**Task material**
BEGIN

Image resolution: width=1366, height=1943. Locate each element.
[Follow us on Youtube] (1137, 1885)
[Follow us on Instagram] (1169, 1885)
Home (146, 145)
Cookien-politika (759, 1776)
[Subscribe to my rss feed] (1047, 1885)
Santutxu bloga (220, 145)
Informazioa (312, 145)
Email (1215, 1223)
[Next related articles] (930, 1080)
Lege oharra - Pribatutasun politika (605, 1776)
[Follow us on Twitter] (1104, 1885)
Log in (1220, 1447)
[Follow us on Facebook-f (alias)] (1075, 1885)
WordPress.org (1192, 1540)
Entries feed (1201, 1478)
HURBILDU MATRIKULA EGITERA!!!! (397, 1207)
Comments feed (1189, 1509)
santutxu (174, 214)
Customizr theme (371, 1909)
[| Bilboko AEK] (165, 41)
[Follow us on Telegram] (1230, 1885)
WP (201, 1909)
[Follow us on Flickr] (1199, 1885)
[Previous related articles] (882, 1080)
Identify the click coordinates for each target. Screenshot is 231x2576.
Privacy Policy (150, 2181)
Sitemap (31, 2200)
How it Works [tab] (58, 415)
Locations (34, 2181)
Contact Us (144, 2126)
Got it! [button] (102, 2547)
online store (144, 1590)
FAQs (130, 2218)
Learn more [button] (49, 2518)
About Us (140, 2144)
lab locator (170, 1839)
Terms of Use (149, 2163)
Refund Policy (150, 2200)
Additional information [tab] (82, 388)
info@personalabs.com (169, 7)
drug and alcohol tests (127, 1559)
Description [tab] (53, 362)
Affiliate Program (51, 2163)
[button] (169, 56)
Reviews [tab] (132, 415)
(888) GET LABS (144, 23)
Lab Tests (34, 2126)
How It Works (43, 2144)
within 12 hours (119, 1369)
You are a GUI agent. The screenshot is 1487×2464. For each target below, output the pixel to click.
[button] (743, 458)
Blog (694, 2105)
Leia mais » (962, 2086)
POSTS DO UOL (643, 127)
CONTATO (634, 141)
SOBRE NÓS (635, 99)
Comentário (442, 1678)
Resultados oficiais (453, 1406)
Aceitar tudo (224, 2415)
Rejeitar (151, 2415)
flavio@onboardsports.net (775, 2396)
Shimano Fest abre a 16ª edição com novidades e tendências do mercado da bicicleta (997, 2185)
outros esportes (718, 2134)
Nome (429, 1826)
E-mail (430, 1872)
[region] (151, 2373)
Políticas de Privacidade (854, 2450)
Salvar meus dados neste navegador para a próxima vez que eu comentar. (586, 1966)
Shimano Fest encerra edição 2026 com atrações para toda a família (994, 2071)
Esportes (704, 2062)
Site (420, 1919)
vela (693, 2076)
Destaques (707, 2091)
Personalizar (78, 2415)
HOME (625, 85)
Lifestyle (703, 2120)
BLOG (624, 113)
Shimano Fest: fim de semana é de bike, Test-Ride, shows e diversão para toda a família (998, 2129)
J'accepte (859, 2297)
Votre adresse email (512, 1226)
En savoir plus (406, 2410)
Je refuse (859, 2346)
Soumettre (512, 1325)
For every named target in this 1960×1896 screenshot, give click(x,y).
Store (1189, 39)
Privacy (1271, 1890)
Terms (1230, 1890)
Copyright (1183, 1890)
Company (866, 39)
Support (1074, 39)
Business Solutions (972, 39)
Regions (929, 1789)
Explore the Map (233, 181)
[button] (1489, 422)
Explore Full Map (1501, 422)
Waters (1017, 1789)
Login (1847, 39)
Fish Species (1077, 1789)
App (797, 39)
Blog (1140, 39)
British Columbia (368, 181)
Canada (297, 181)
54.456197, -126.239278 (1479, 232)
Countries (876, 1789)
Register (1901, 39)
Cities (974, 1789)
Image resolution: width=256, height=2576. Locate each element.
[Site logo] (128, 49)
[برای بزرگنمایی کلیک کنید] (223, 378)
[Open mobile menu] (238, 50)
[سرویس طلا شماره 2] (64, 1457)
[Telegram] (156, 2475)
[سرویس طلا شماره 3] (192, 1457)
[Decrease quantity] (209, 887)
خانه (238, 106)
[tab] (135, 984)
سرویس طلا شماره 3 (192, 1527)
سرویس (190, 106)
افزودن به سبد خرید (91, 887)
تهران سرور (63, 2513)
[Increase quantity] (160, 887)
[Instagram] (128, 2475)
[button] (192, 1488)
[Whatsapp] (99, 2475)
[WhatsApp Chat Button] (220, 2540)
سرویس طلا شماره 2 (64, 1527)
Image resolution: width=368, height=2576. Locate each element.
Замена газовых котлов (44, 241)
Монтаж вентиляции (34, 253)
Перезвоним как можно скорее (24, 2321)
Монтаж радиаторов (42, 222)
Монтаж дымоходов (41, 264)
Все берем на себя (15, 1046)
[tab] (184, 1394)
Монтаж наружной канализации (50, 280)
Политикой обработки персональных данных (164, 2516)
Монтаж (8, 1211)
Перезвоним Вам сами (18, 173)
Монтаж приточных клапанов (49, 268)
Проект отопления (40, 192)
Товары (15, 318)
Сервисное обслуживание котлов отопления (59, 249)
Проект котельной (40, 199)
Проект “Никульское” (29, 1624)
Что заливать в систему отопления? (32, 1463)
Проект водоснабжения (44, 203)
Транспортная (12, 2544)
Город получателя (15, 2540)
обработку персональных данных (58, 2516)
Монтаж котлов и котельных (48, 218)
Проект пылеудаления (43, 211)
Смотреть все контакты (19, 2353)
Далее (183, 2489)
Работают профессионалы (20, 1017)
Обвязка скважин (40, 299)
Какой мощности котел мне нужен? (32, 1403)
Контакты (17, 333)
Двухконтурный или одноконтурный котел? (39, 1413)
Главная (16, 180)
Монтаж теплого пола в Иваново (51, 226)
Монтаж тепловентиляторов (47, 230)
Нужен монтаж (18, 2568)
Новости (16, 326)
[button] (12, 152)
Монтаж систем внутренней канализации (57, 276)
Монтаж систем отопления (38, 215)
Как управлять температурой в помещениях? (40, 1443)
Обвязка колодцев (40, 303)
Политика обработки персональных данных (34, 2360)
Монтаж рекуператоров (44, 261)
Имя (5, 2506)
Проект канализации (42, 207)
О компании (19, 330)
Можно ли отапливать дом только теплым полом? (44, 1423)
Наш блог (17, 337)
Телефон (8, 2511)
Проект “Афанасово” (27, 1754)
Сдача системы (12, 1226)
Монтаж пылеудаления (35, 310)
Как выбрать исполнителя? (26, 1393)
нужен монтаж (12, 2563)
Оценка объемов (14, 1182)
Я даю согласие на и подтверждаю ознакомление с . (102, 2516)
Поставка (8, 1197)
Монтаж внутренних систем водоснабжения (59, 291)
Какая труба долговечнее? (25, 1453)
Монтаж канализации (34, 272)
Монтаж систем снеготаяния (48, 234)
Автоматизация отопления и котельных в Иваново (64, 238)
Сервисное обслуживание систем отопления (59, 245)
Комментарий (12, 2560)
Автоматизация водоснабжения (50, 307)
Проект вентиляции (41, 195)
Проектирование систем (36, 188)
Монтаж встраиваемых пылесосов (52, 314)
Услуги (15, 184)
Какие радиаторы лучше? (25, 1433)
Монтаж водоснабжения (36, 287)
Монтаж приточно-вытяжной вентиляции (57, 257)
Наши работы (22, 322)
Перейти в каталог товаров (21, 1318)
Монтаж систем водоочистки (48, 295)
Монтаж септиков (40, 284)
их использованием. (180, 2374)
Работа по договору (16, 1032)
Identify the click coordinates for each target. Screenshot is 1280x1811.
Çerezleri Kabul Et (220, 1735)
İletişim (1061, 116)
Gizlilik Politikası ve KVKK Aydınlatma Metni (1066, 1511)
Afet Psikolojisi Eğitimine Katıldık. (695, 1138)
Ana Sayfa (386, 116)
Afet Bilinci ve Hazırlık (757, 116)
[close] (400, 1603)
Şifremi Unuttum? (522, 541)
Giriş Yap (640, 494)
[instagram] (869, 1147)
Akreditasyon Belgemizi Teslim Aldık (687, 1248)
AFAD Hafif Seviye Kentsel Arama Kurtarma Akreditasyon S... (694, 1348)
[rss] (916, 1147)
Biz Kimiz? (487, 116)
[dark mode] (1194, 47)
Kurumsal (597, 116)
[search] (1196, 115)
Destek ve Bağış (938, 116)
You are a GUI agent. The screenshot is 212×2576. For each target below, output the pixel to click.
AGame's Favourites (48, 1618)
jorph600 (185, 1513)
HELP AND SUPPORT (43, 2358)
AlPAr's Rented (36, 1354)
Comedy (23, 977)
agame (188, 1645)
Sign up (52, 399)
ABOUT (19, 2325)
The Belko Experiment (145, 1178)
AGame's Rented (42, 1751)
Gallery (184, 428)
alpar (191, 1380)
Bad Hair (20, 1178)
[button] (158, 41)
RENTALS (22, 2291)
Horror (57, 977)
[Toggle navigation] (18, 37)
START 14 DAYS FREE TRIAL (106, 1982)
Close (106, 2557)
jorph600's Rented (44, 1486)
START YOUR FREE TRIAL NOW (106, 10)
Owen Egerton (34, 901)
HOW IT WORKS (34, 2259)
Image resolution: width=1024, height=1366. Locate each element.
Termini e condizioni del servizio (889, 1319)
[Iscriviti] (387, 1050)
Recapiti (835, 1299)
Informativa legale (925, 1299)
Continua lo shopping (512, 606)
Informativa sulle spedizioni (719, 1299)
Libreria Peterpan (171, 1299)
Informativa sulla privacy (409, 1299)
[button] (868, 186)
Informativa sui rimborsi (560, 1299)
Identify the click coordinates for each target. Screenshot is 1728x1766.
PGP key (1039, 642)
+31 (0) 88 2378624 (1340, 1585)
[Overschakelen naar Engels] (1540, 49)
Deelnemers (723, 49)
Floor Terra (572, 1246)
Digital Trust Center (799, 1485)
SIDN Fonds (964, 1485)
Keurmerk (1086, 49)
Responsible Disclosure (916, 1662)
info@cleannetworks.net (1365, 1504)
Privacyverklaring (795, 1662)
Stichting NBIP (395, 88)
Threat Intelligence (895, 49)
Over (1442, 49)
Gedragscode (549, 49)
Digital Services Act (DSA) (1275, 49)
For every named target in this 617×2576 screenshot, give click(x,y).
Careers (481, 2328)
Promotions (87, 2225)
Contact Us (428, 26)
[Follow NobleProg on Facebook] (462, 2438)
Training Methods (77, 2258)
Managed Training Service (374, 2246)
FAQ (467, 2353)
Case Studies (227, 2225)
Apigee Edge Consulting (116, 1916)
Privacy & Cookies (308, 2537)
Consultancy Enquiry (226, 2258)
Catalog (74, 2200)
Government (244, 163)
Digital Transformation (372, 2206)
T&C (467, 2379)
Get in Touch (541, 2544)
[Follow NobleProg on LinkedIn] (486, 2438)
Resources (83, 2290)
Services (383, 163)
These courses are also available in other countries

END

Once you find the line with "Как выбрать исполнителя? (26, 1393)" above, print it and every line after it up to and including the line with "Какая труба долговечнее? (25, 1453)", exactly as written and nothing else.

**Result of the task**
Как выбрать исполнителя? (26, 1393)
нужен монтаж (12, 2563)
Оценка объемов (14, 1182)
Я даю согласие на и подтверждаю ознакомление с . (102, 2516)
Поставка (8, 1197)
Монтаж внутренних систем водоснабжения (59, 291)
Какая труба долговечнее? (25, 1453)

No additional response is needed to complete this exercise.